Clinton called out Trump’s decision to bring on Breitbart executive Stephen Bannon to be his campaign CEO, saying Breitbart’s reputation for engaging in “Alt-Right” philosophies matches with the Trump campaign.

“A fringe element has effectively taken over the Republican Party,” Clinton said. “All of this adds up to something we’ve never seen before. Of course there’s always been a paranoid fringe in our politics, steeped in racial resentment. But it’s never had the nominee of a major party stoking it, encouraging it, and giving it a national megaphone. Until now.”

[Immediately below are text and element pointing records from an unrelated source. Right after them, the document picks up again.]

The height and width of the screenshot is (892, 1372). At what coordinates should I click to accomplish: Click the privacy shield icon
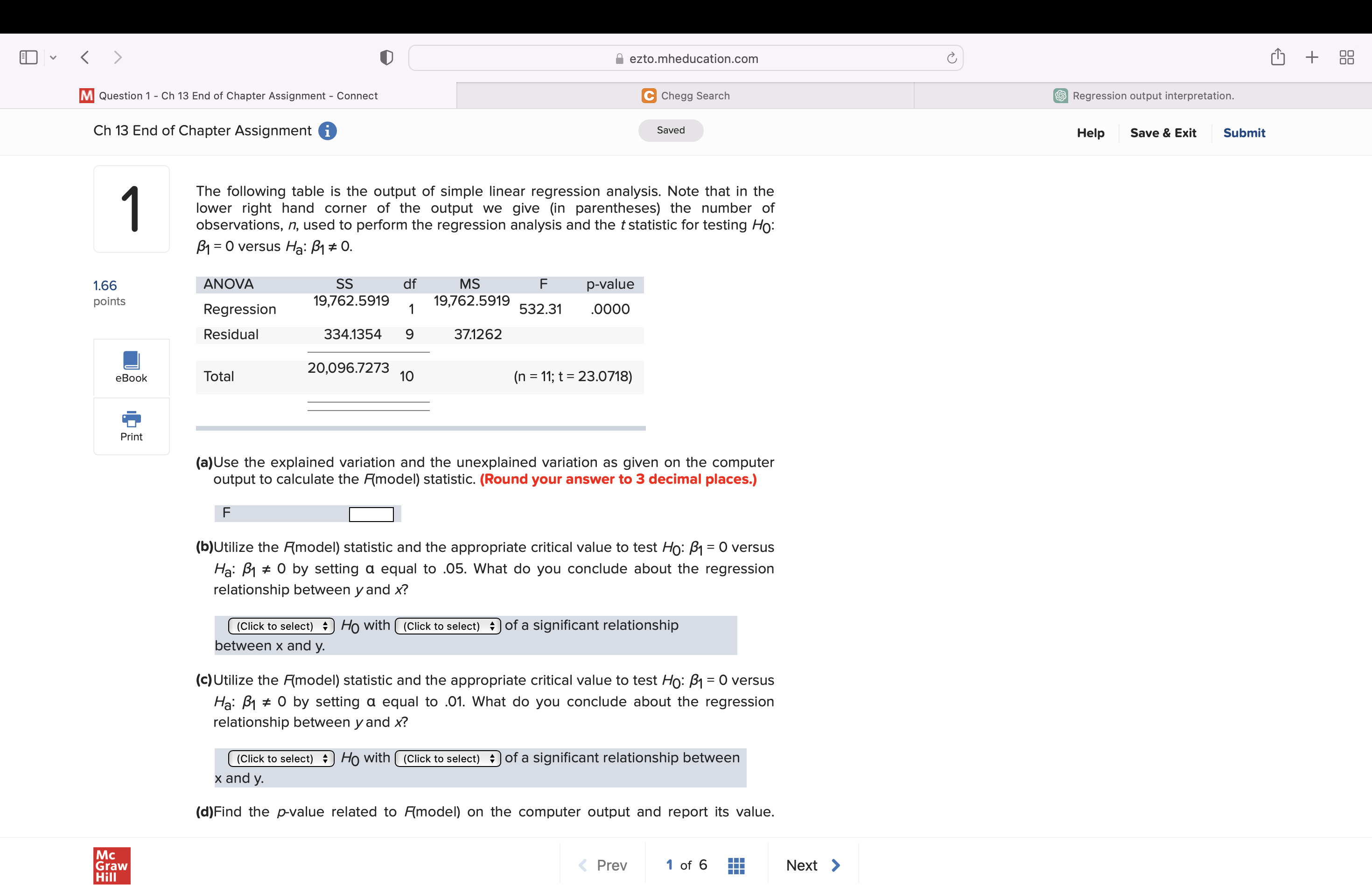click(386, 58)
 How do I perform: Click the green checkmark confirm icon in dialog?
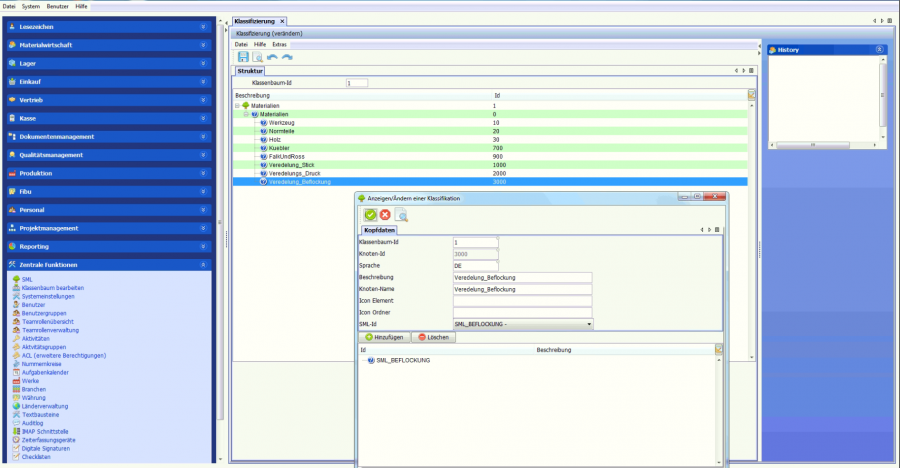[370, 215]
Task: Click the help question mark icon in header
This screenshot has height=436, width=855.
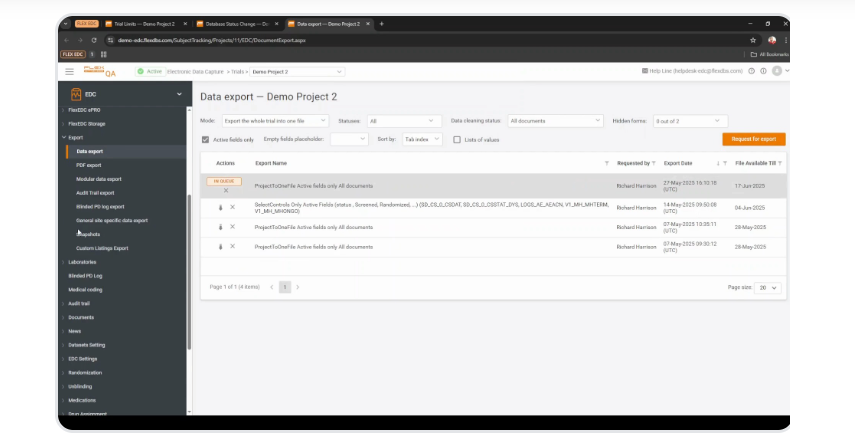Action: coord(751,71)
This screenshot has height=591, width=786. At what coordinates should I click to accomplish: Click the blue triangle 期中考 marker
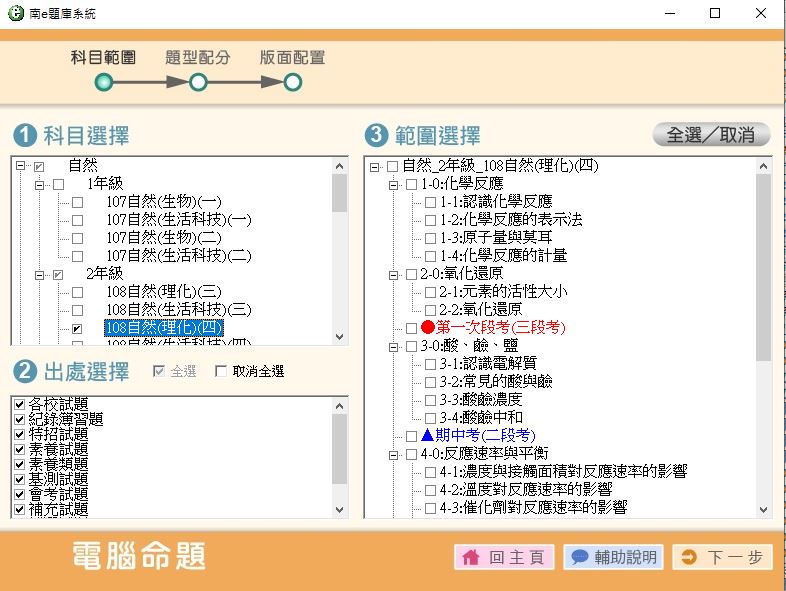428,435
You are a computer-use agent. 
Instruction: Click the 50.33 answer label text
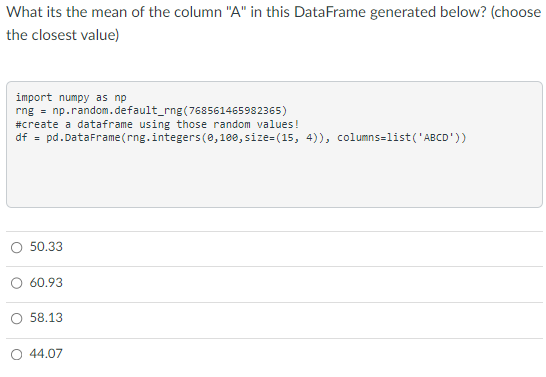point(46,247)
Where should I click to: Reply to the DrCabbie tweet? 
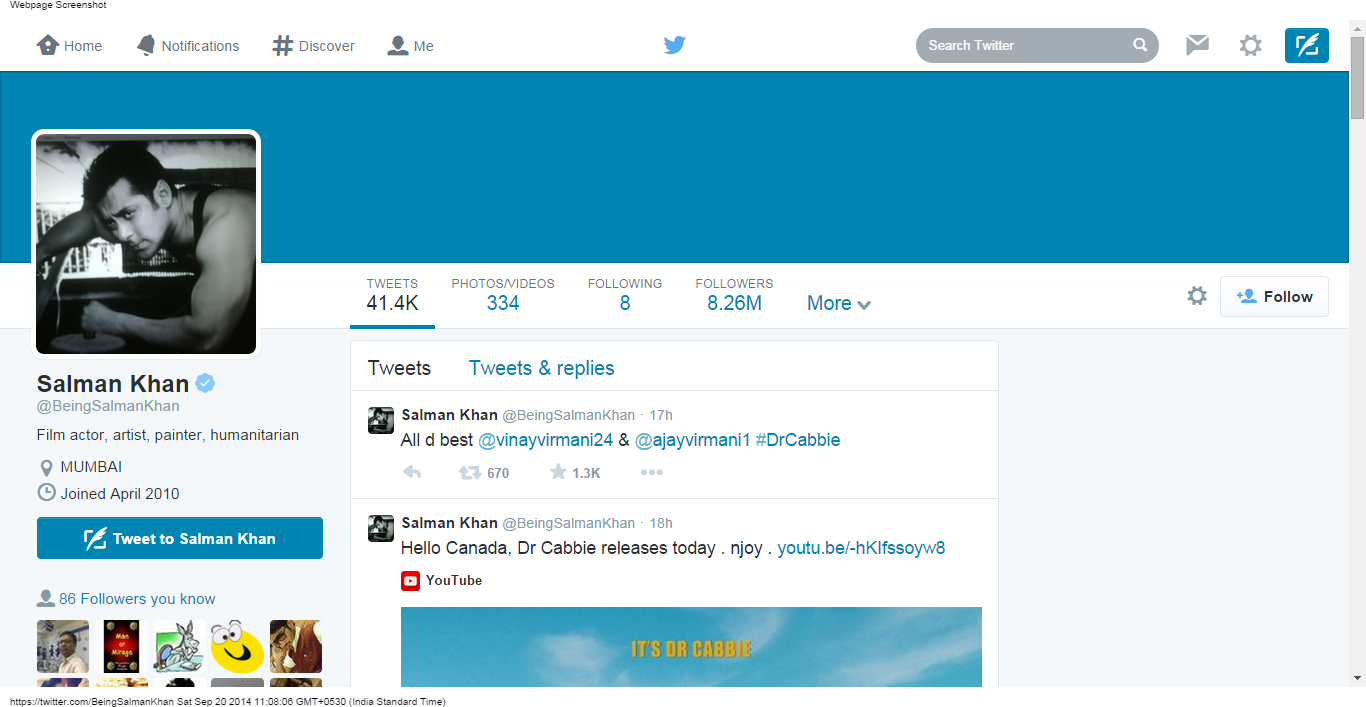(411, 472)
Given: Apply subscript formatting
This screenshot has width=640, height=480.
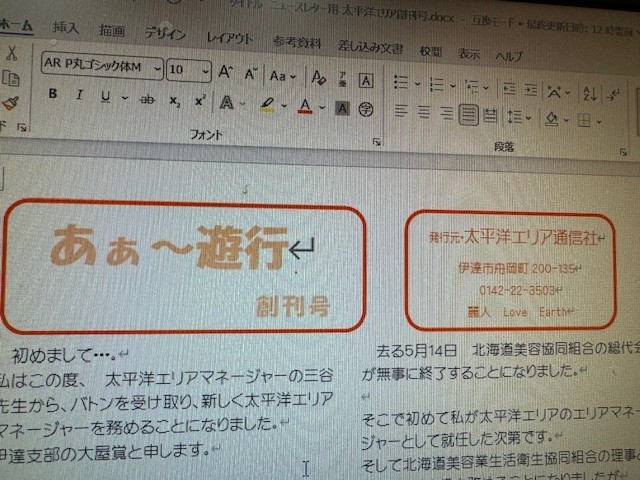Looking at the screenshot, I should pyautogui.click(x=175, y=100).
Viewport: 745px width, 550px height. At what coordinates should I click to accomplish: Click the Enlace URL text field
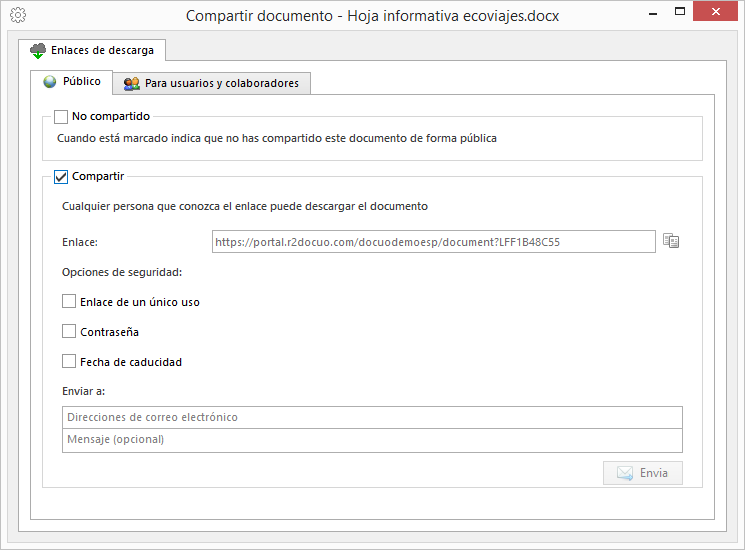tap(434, 242)
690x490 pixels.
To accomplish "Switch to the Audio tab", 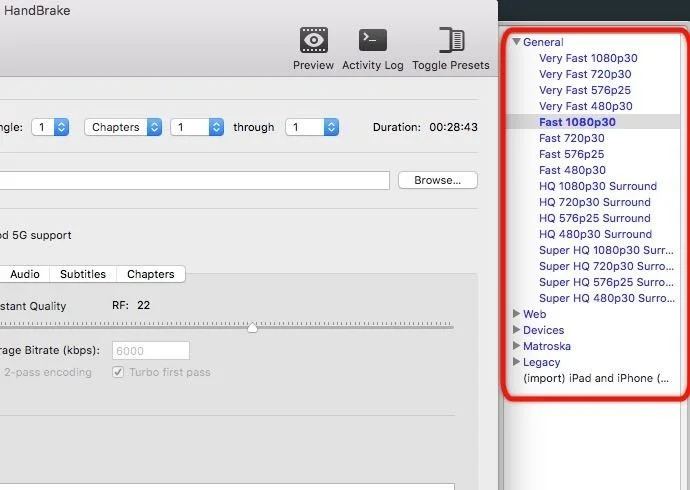I will coord(25,274).
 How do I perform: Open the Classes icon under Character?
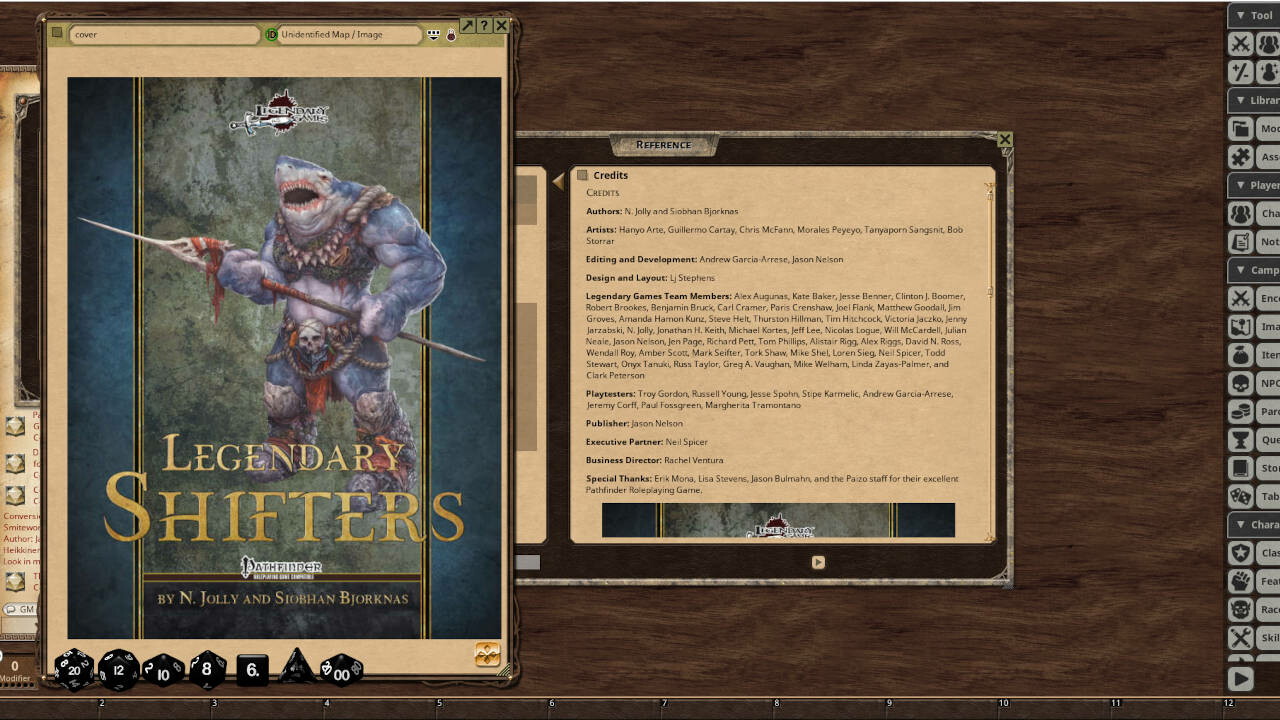tap(1240, 553)
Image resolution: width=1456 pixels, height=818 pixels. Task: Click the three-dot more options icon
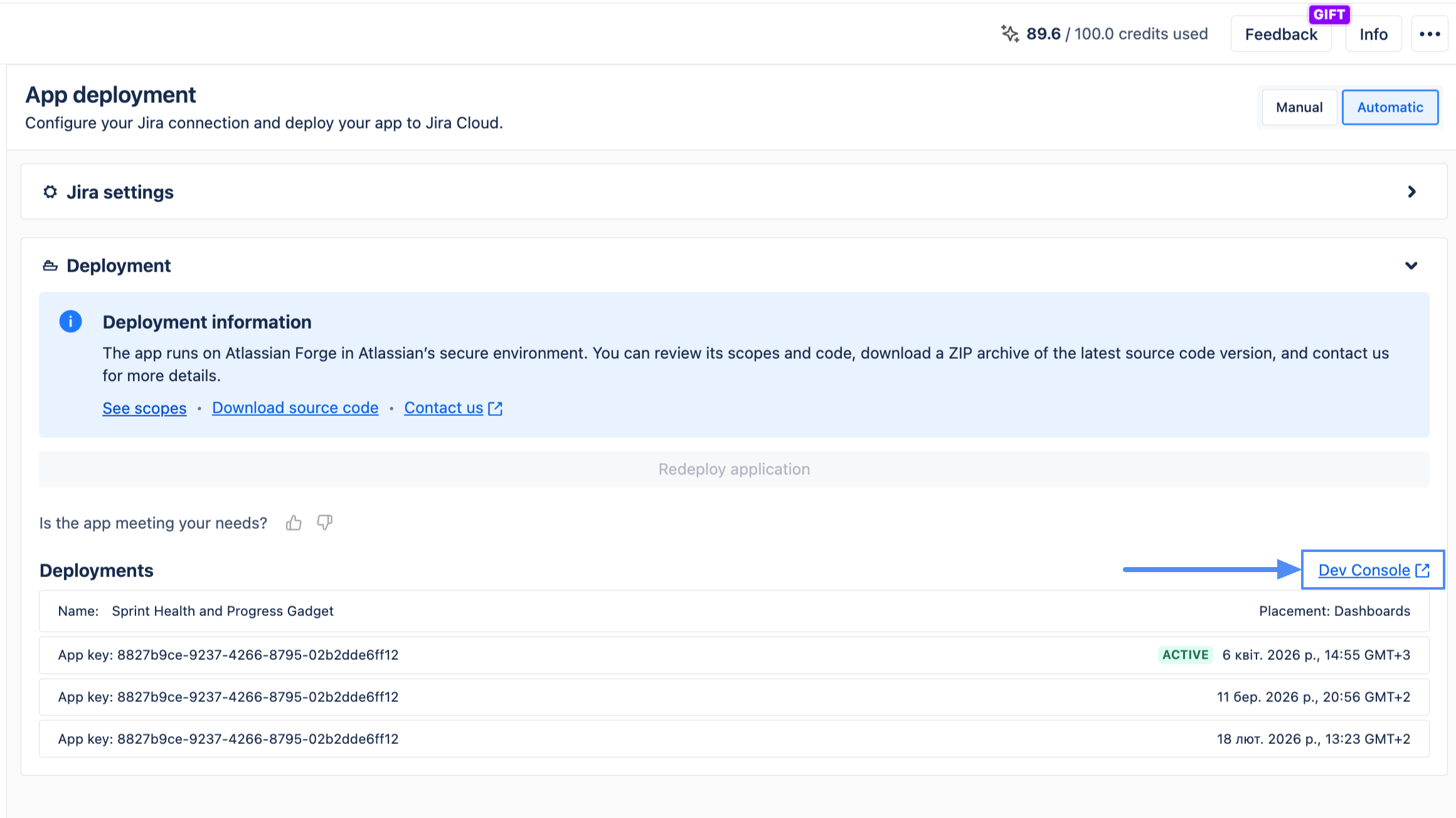point(1430,35)
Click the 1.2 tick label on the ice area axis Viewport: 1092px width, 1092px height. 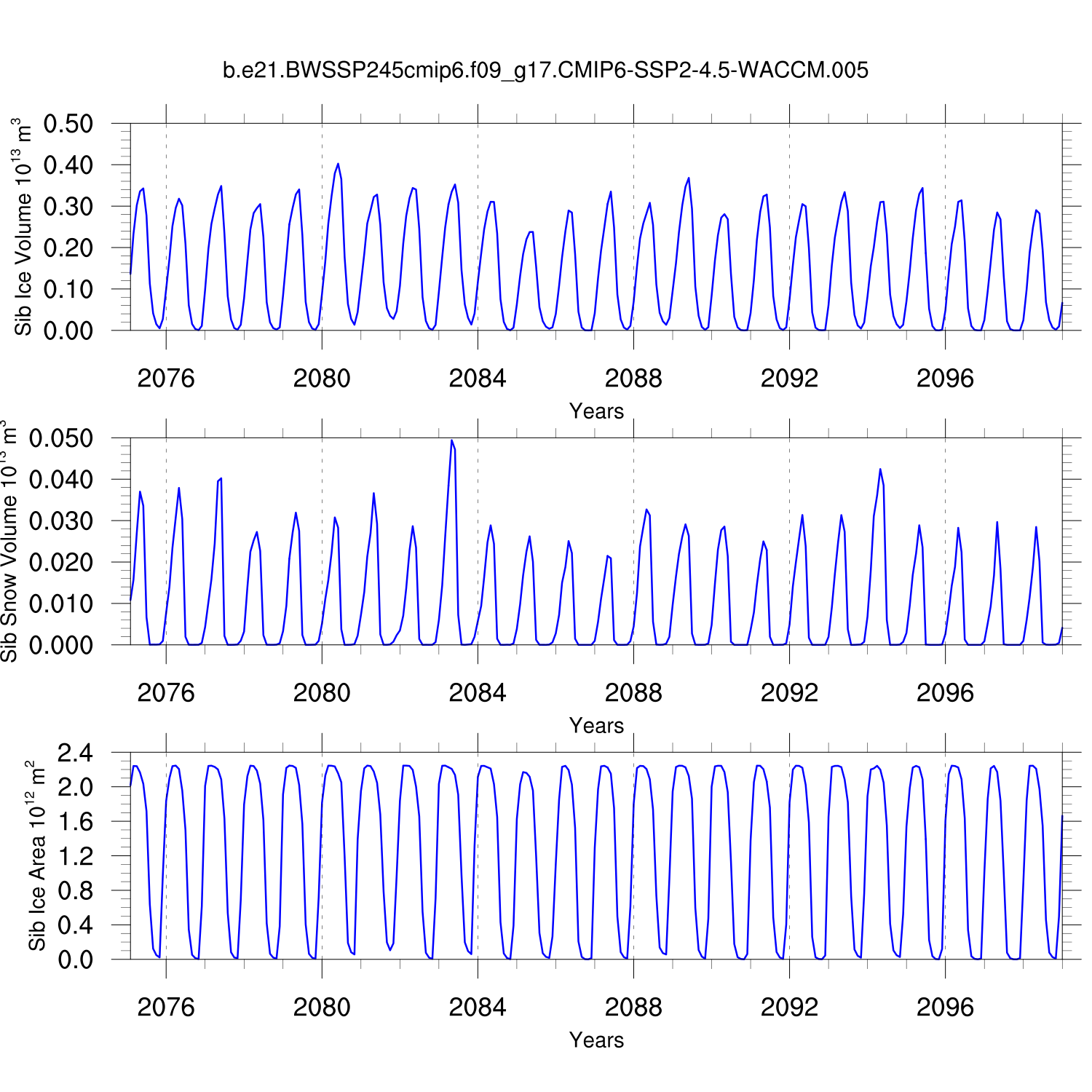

She pointed to Breitbart headlines like "Birth Control Makes Women Unattractive and Crazy," “Would You Rather Your Child Had Feminism or Cancer?” and “Gabby Giffords: The Gun Control Movement’s Human Shield” as evidence that the website once run by Bannon is out of step with the American public.

“Just imagine,” Clinton said. “Donald Trump reading that and thinking: ‘This is what I need more of in my campaign.’”

She said Bannon’s hiring makes sense, since Trump is “the only Presidential candidate ever to get into a public feud with the Pope.”

Trump denounced Clinton’s accusations at a New Hampshire rally Thursday afternoon, which were also starkly presented in a video released by the campaign that includes images of the KKK and other white supremacists. The video quotes an unnamed KKK imperial wizard saying "the reason a lot of Klan members like Donald Trump is because a lot of what he believes, we believe in." It labels the "Alt-Right" movement as "the sort of dressed-up-in-suits version of the neo-Nazi and white supremacist movements.”

"Now, I've not seen what Hillary is going to say, but I've heard about it. And, in a sense, I don’t want to dignify her statements by dwelling on them too much, but a response is required for the sake of all decent voters that she is trying to smear," Trump said.

"She lies and she smears and she paints decent Americans — you — as racists," Trump continued. "She bullies voters who only want a better future, and tries to intimidate them out of voting for a change. I'm for change. She doesn't want change."

Even before Trump took the stage in New Hampshire, his campaign denounced Clinton's video with a statement from Mark Burns, an Evangelical pastor and campaign surrogate, who said the video was a "disgusting new low" for the former secretary of state.

"Hillary Clinton and her campaign went to a disgusting new low today as they released a video tying the Trump Campaign with horrific racial images,” pastor Mark Burns said in a statement emailed out Thursday by the Trump campaign. “This type of rhetoric and repulsive advertising is revolting and completely beyond the pale. I call on Hillary Clinton to disavow this video and her campaign for this sickening act that has no place in our world."